Udostępnij za pośrednictwem


Network security: Restrict NTLM: NTLM authentication in this domain

Applies to

  • Windows Server

Describes the best practices, location, values, management aspects, and security considerations for the Network Security: Restrict NTLM: NTLM authentication in this domain security policy setting.

Reference

The Network Security: Restrict NTLM: NTLM authentication in this domain policy setting allows you to deny or allow NTLM authentication within a domain from this domain controller. This policy setting doesn't affect interactive logon to this domain controller.

Possible values

  • Disable

    The domain controller will allow all NTLM pass-through authentication requests within the domain.

  • Deny for domain accounts to domain servers

    The domain controller will deny all NTLM authentication sign-in attempts using accounts from this domain to all servers in the domain. The NTLM authentication attempts will be blocked and will return an NTLM blocked error unless the server name is on the exception list in the Network security: Restrict NTLM: Add server exceptions in this domain policy setting.

    NTLM can be used if the users are connecting to other domains, depending on whether any Restrict NTLM policies have been set on those domains.

  • Deny for domain accounts

    Only the domain controller will deny all NTLM authentication sign-in attempts from domain accounts and will return an NTLM blocked error unless the server name is on the exception list in the Network security: Restrict NTLM: Add server exceptions in this domain policy setting.

  • Deny for domain servers

    The domain controller will deny NTLM authentication requests to all servers in the domain and will return an NTLM blocked error unless the server name is on the exception list in the Network security: Restrict NTLM: Add server exceptions in this domain policy setting. Servers that aren't joined to the domain won't be affected if this policy setting is configured.

  • Deny all

    The domain controller will deny all NTLM pass-through authentication requests from its servers and for its accounts and return an NTLM blocked error unless the server name is on the exception list in the Network security: Restrict NTLM: Add server exceptions in this domain policy setting.

  • Not defined

    The domain controller will allow all NTLM authentication requests in the domain where the policy is deployed.

Best practices

If you select any of the deny options, incoming NTLM traffic to the domain will be restricted. First, set the Network Security: Restrict NTLM: Audit NTLM authentication in this domain policy setting, and then review the Operational log to understand what authentication attempts are made to the member servers. You can then add those member server names to a server exception list by using the Network security: Restrict NTLM: Add server exceptions in this domain policy setting.

Location

Computer Configuration\Windows Settings\Security Settings\Local Policies\Security Options

Default values

Server type or GPO Default value
Default domain policy Not configured
Default domain controller policy Not configured
Stand-alone server default settings Not configured
Domain controller effective default settings Not configured
Member server effective default settings Not configured
Client computer effective default settings Not configured

Policy management

This section describes different features and tools available to help you manage this policy.

Restart requirement

None. Changes to this policy become effective without a restart when saved locally or distributed through Group Policy.

Group Policy

Setting and deploying this policy using Group Policy takes precedence over the setting on the local device. If the Group Policy is set to Not Configured, local settings will apply. The policy is applicable to domain controllers only.

Auditing

View the operational event log to see if this policy is functioning as intended. Audit and block events are recorded on this computer in the operational event log located in Applications and Services Log\Microsoft\Windows\NTLM.

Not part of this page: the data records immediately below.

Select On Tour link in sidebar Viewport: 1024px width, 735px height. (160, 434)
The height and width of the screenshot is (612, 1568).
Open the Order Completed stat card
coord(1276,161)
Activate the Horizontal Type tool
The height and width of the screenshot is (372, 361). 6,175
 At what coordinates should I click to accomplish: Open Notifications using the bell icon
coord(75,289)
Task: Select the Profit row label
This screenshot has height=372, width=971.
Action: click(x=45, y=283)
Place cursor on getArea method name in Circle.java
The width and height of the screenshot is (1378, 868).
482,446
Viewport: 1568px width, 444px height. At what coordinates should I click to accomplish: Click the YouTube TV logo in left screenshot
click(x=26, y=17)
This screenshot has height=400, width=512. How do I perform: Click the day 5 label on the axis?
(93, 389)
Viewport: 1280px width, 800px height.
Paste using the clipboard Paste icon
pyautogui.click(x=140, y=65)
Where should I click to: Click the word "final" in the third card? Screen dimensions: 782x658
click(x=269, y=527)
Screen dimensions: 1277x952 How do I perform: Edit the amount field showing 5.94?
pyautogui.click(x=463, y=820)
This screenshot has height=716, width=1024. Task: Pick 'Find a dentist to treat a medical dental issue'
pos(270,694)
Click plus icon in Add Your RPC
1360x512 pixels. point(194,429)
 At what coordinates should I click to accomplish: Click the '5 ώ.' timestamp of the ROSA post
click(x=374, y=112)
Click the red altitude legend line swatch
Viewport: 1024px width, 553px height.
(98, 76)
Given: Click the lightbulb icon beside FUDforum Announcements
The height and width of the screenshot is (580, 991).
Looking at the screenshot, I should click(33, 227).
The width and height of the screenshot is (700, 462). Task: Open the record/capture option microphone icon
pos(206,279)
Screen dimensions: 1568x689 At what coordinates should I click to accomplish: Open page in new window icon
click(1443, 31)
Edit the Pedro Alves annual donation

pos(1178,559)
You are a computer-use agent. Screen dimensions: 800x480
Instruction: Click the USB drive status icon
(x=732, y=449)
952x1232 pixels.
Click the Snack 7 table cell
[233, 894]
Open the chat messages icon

There are no security audit event policies that can be configured to view output from this policy.

Security considerations

This section describes how an attacker might exploit a feature or its configuration, how to implement the countermeasure, and the possible negative consequences of countermeasure implementation.

NTLM and NTLMv2 authentication is vulnerable to various malicious attacks, including SMB replay, man-in-the-middle attacks, and brute force attacks. Reducing and eliminating NTLM authentication from your environment forces the Windows operating system to use more secure protocols, such as the Kerberos version 5 protocol, or different authentication mechanisms, such as smart cards.

Vulnerability

Malicious attacks on NTLM authentication traffic resulting in a compromised server or domain controller can occur only if the server or domain controller handles NTLM requests. If those requests are denied, this attack vector is eliminated.

Countermeasure

When it has been determined that the NTLM authentication protocol shouldn't be used within a network because you're required to use a more secure protocol such as the Kerberos protocol, then you can select one of several options that this security policy setting offers to restrict NTLM usage within the domain.

Potential impact

If you configure this policy setting, numerous NTLM authentication requests could fail within the domain, which could degrade productivity. Before implementing this change through this policy setting, set Network security: Restrict NTLM: Audit NTLM authentication in this domain to the same option so that you can review the log for the potential impact, perform an analysis of servers, and create an exception list of servers to exclude from this policy setting by using Network security: Restrict NTLM: Add server exceptions in this domain.